Perused the materials on record and perused the
papers, it is a true fact of the accident was specifically
stated in the FIR; P.Ws are also stated the fact of the
accident in terms of the FIR. FIR suggests that the
accident was caused due to rash and negligent driving of
offending vehicle bearing registration no. BP 2 1448.
However, it appears that two vehicles are involved in the
accident and one of the insurer of one vehicle was made
party in this proceeding. The two vehicles are involved in
the accident. On perusing the paper and evidences on
record I am of the view that both the vehicles are equally
responsible for the accident. Thus, both the
owner/insurer are in liability to pay the compensation.
The 50% of the compensation must have to be shared by
the vehicles involved in the said accident. The insurer of
the vehicle that the appellant herein is at liberty to recover
the 50% of the compensatin amount of this case form the
insurer or the owner of other vehicle after paying the
entire compensation, in a separate proceeding. However,
the deceased was died in a road traffic accident and the
involvement of the vehicle is very well proved. At this
juncture, the claimants cannot be denied to the
compensation.
For the just and proper compensation of this case
yearly notional income of the deceased was considered to
24,000/- applicable multiplier of this case would 17,
considering the age of the victim to be 21 years.
Multiplying the multiplier the award comes to
Rs.4,08,000/-. 1/3 is to be deducted towards the personal
expenses. So, after the deductions of Rs.1,36,000/-, the
award comes to (Rs.4,08,000-1,36,000) Rs. 2,72,000/-.

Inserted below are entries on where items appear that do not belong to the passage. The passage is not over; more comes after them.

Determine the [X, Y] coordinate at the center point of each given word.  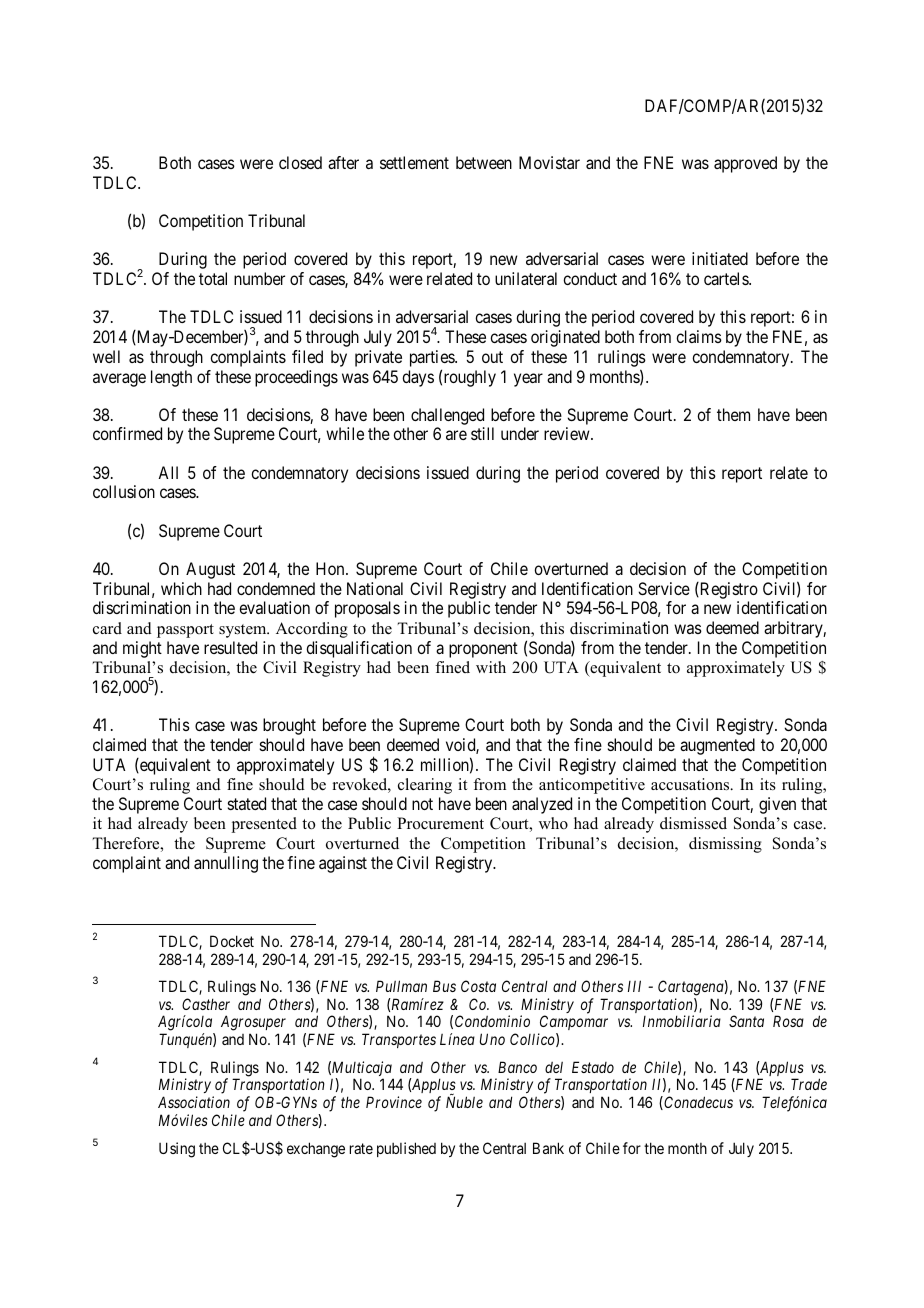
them [733, 414]
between [484, 162]
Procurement [440, 823]
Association [194, 1102]
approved [745, 164]
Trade [809, 1084]
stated [247, 803]
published [406, 1149]
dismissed [693, 823]
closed [300, 162]
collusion [124, 491]
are [456, 435]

The claimants are also entitled general damages
Rs.4,500/-. Thus the award comes to Rs.2,76,500/-. The
Insurance Company is directed to pay the compensation
along with 6% interest per annum form the date of filing of
the claim application. It appears that the Insurance
Company has already deposited the compensation
awarded by the learned Tribunal to the tune of
Rs.1.76,000/- with the Registrar of this Court.. The said
deposit must have carried some interest.
The Insurance Company is directed to deposit the
balance amount of (Rs.2,76,500-1,76,000) Rs.1,00,500/-
along with 6% interest per annum from the date of filing of
the claim application through the officer of the learned
Registrar General, High Court, Calcutta within eight
weeks from the date passing of this order. On such
deposit the claimants are at liberty to withdraw the
already deposited amount along with accrued interest and
the balance deposit subject to ascertainment of payment
of deposit Court Fees. The officer of the learned Registrar
General to pay the compensation amount to the both
claimants in equal shares.
The Insurance Company is at liberty to recover 50%
of the amount from the insurer or owner of the other
vehicle involvement in the said accident in a separate
proceeding.
Accordingly, FMAT 1553 of 2012 is disposed of.
All connected applications, if any, are also disposed
of.
All parties shall act on the server copy of this order
duly downloaded from the official website of this Court.